§ Exercise brief: When you reach the line in the listing below that contains "Step forward one frame", begin returning lines exactly as written, and stop after the line that contains "Click the Forget button on the flashcard". Return no other lines.

BEGIN Material to process

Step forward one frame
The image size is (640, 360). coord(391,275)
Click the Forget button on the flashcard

END Material to process
BEGIN Material to process

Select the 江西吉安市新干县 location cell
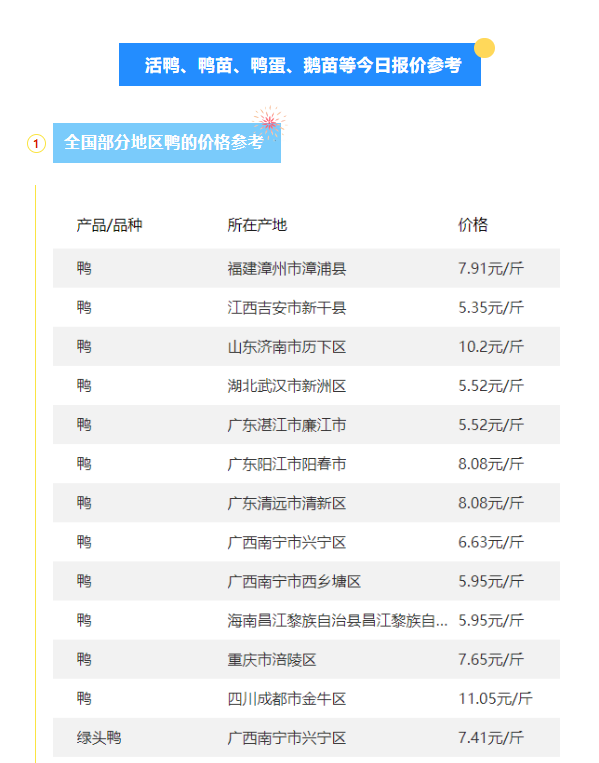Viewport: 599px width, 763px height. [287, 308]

END Material to process
BEGIN Material to process

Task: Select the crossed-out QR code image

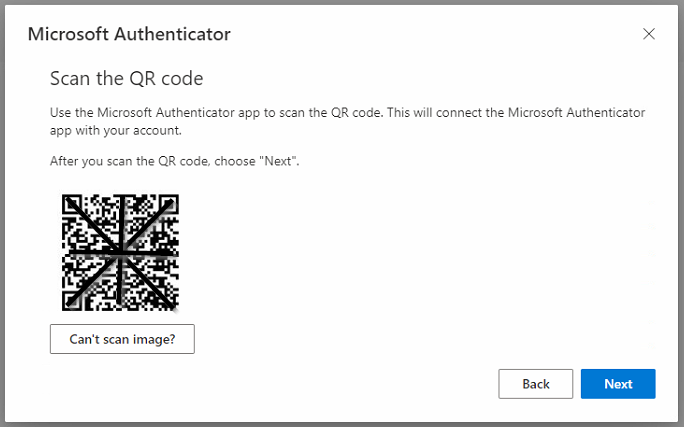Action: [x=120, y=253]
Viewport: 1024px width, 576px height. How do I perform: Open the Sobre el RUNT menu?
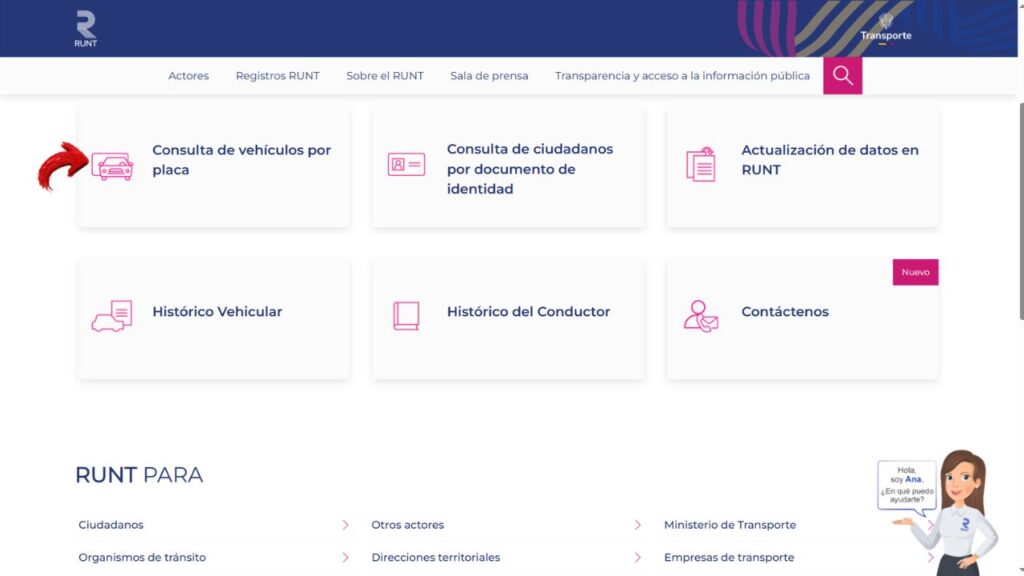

END Material to process

§ Answer section:
Step forward one frame
The image size is (640, 360). coord(391,275)
Click the Forget button on the flashcard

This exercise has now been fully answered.